One advantage I've had as a Mac user in Windows-centric organizations is that IT didn't know how to mess with my computer, keeping me much more productive. Best example was Y2K remediation where I worked back in 1999. IT budgeted an hour to do each Windows machine. No one in my department was done in less than 2 hours and the worse case was the guy who was down for 3 days. For the Macs, IT budgeted 1/2 hour, most Mac users did it themselves in 10-15 minutes, and most of those changes actually were making sure -Microsoft Office- was up-to-date.

As always, Your Mileage May Vary.

If you look at Windows NT and beyond, it was all about removing capabilities from untrusted users, and placing them in the hands of IT staff/CIOs. That was a huge success for Microsoft, CIOs -control the budget- and decide what gets purchased. So they stuck with what empowered them, regardless of whether this was good for the user community, and whether the Microsoft monoculture created more problems -and more costs- than it solved. (After all, the measure of 'power' in many organizations is the size of the budget and staff, growing the CIO budget and hiring more IT workers equated to more CIO power.
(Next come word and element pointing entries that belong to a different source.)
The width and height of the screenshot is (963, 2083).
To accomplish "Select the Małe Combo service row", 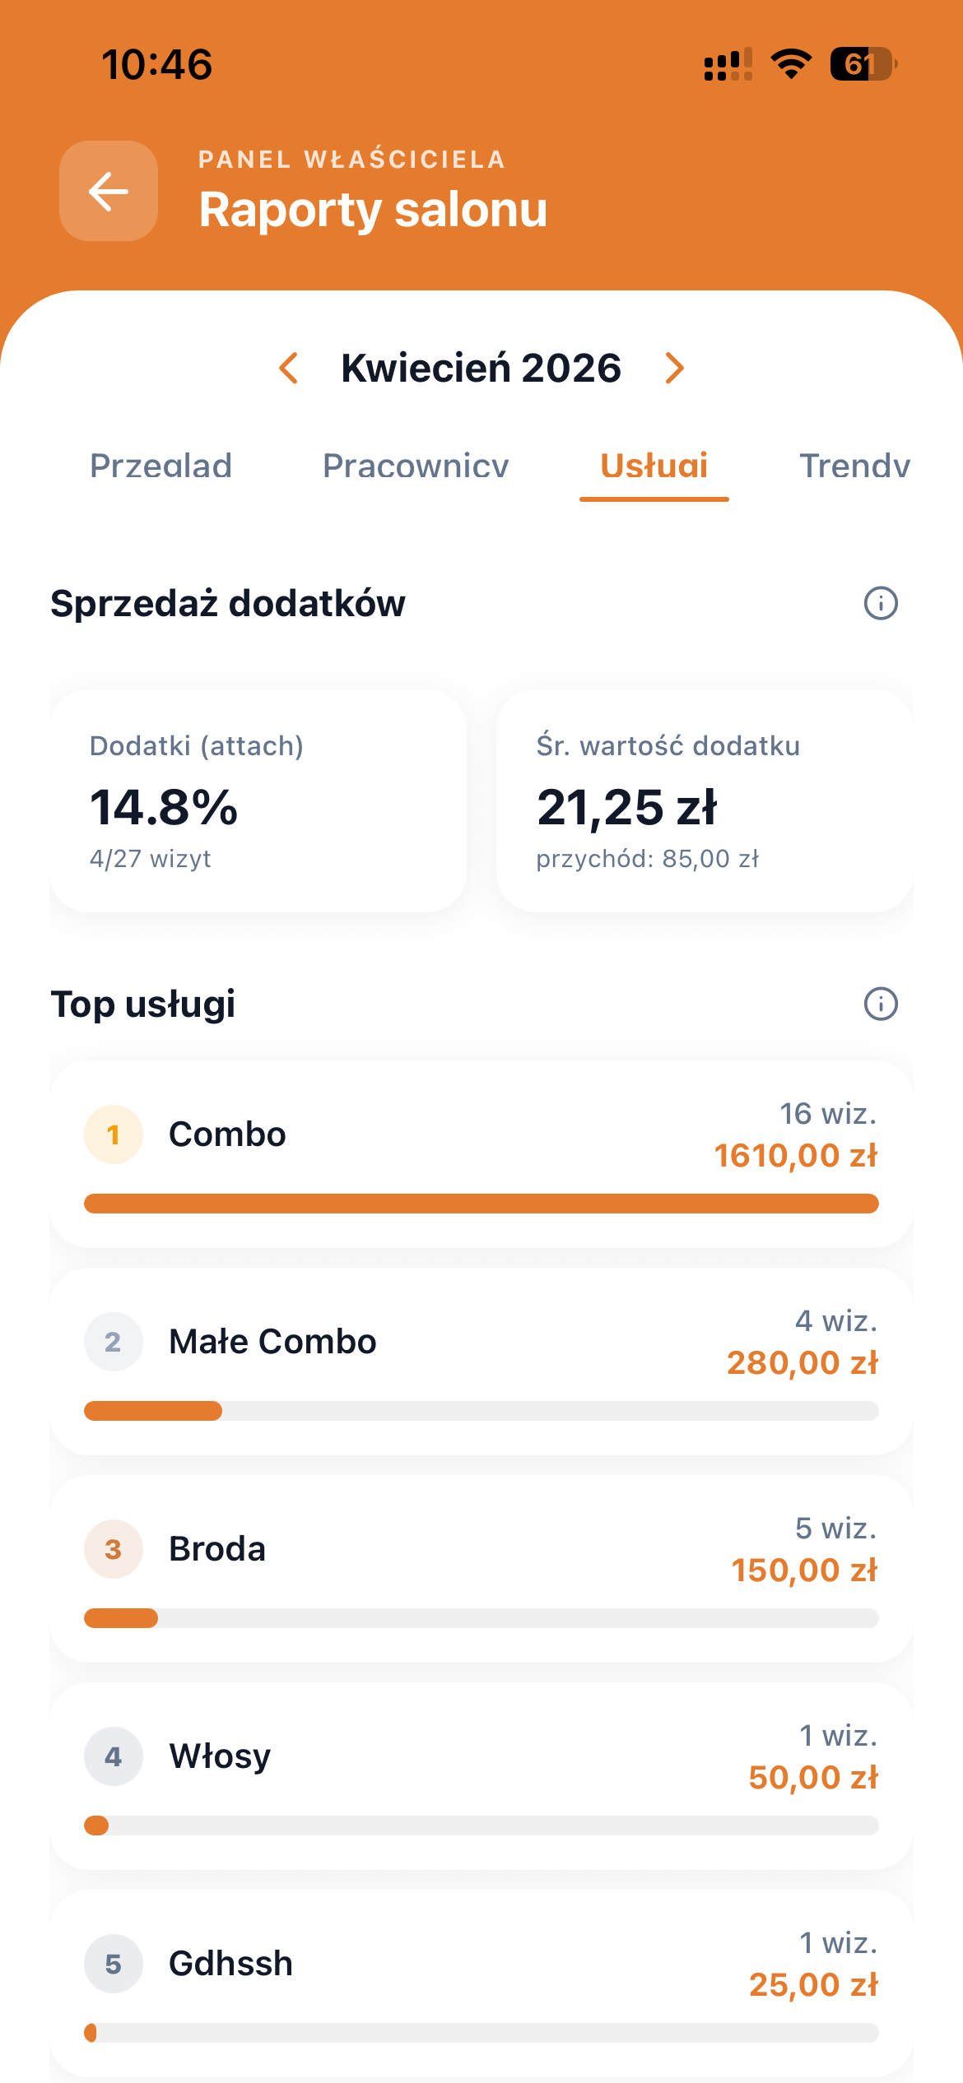I will point(482,1361).
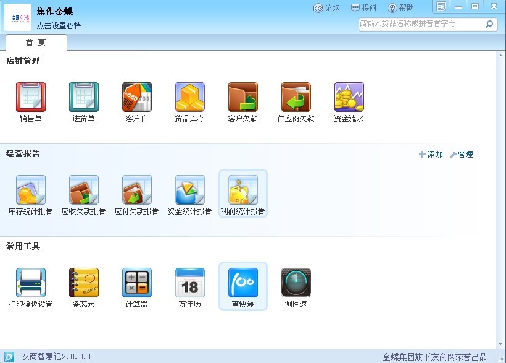Image resolution: width=506 pixels, height=363 pixels.
Task: Select the 首页 home tab
Action: tap(36, 43)
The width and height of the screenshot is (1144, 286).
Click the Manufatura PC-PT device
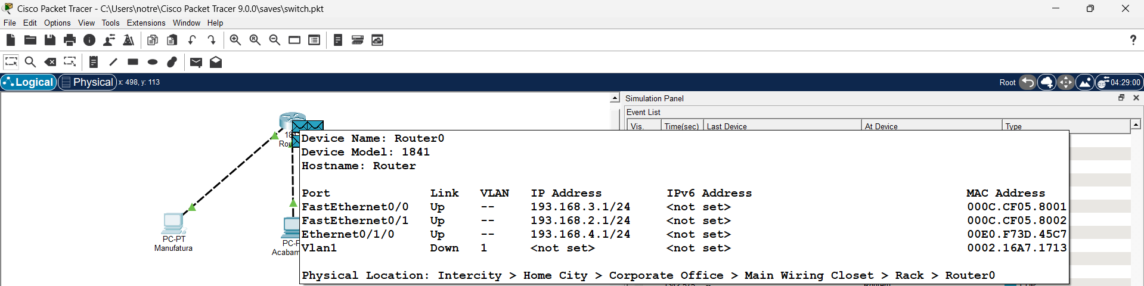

So now, with the growth of non-PCs (phones, tablets, even IoT) in companies, Microsoft once again plays to (you could say 'panders to') the CIO and ability to control the device.

This could be quite a battle, with Apple/IBM (and presumably Google/Android soon) providing business services to the user community, versus Microsoft providing control (and familiarity) to the CIO community.

There's a difference, though, between a preference for COTS with vendor support, and a mandate for a specific COTS product. An Open Source product without anyone providing maintenance is a risk. An Open Source product where you can -compete- for maintenance is a real benefit. A COTS product where you pay whatever the vendor charges for maintenance is at least a predictable life-cycle cost, but that vendor has you by the short-hairs. I've seen products where the sustainment contract was a lot more than the purchase/license price, and there was nothing you could do about it.